Cast your mind back… 

It’s April 2020 and Eat My Words drops overnight, becoming a global sensation with a recipe for ragù (some details of this story have been embellished for creative licence).

Well now, one year on, I present ragù’s second album with a recipe for malloreddus alla campidanese (basically fennel sausage ragù).

This week’s album

Brothers in Arms by Dire Straits

Upon release this album didn’t receive great reviews. Fortunately, the critics soon came to their senses (one called it a ‘phenomenon on every level') and the album eventually picked up a couple of Grammys and a Brit award.
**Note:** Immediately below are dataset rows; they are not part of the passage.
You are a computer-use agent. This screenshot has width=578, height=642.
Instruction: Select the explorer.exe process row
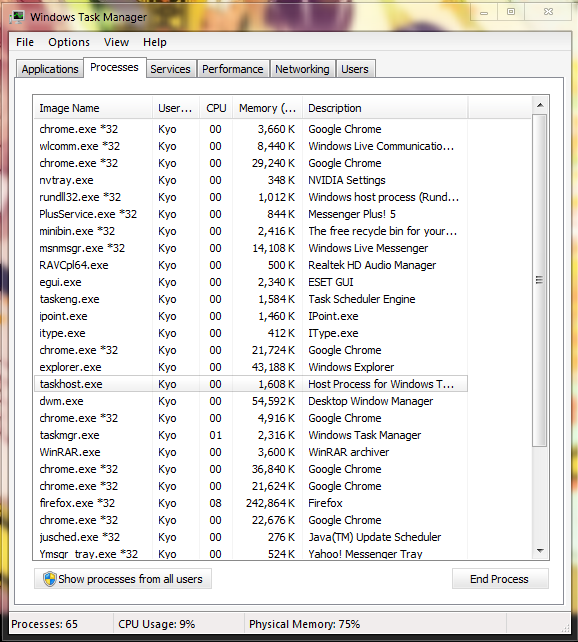click(x=251, y=367)
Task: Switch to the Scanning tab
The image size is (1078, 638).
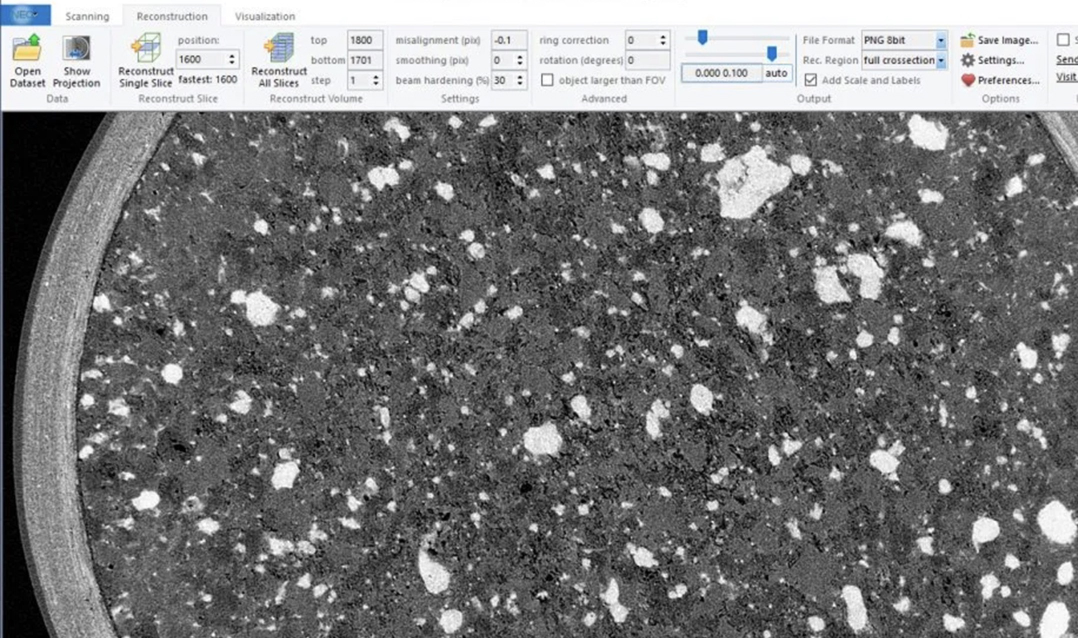Action: coord(87,16)
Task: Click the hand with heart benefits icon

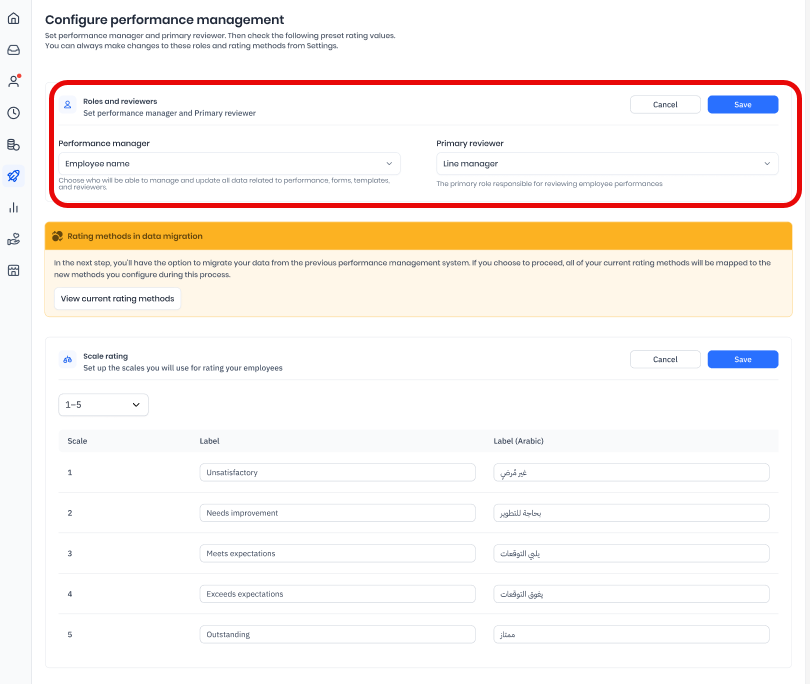Action: click(14, 239)
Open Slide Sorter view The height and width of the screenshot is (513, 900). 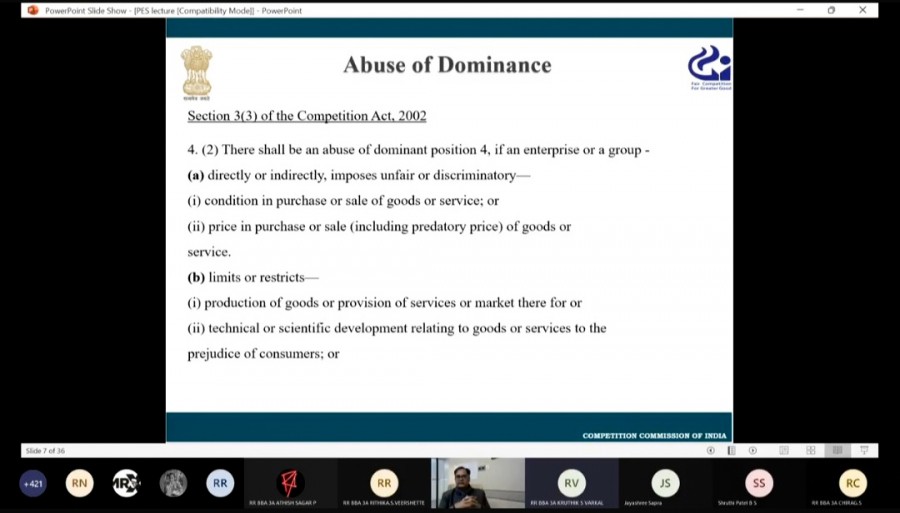tap(811, 450)
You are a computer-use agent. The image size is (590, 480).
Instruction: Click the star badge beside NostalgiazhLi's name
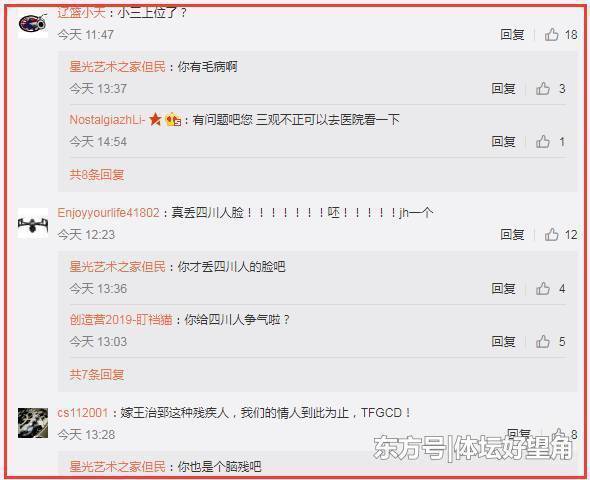tap(155, 119)
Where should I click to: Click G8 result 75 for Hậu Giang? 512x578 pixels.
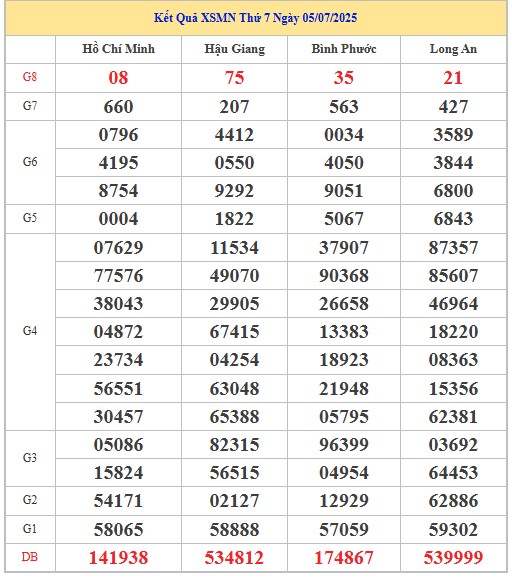(234, 78)
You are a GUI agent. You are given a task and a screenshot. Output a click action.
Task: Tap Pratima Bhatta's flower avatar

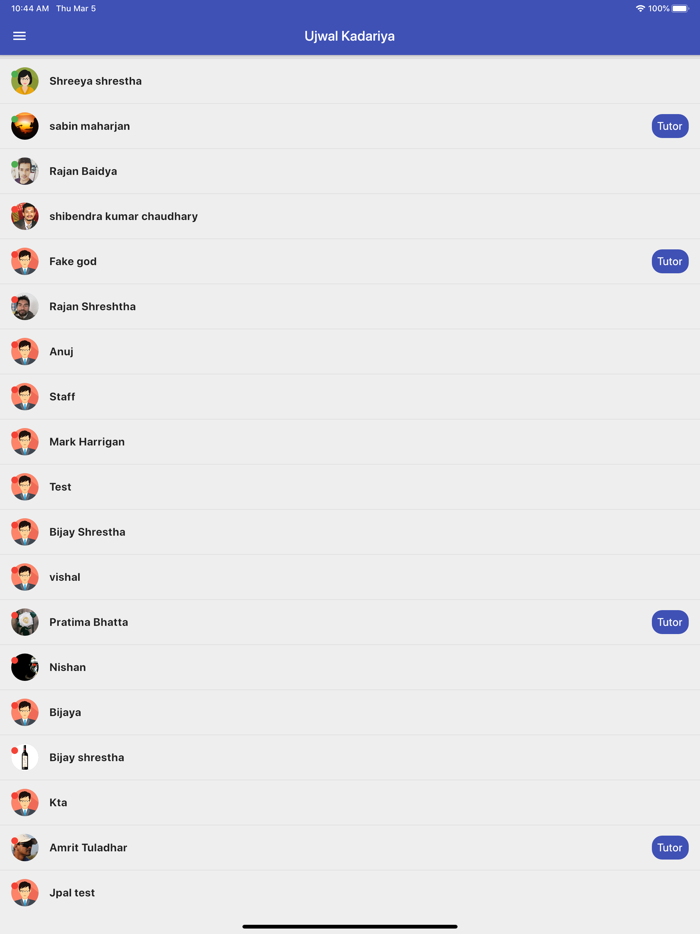click(x=25, y=622)
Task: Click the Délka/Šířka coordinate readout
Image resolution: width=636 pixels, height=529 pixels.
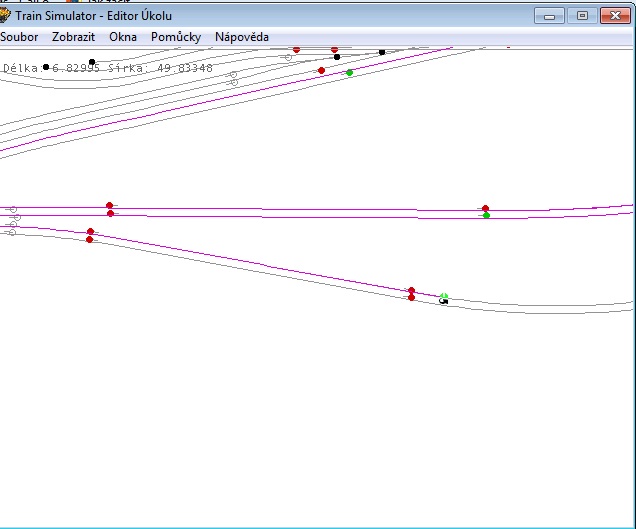Action: (x=108, y=68)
It’s full of feel-good tracks (Walk Of Life), great guitars (Money For Nothing), and ace lyrics (Brothers In Arms).

Fraser's family holidays

Last week’s pardula recipe came from the island of Sardinia which got me thinking back to times spent there on family holidays. My overriding memory? Its incredible food and the respect locals give it.

We stayed in an agriturismo (an independently-owned farm) that would put on an annual food festival. Each year they’d celebrate a different animal and we’d eat just about every single part of a goat/lamb/pig. And yes, I do mean every. Single. Part. It was basically a bushtucker trial every night, with Mum and Dad playing Ant or Dec.

What made up for it was this week’s classic Sardinian dish: malloreddus alla campidanese. It’s the Dolly Parton of Italian recipes: impossible not to like, and it always works (9 to 5 and beyond).

Remember our first ragù?
Well this week's ragù takes a fraction of the time to cook.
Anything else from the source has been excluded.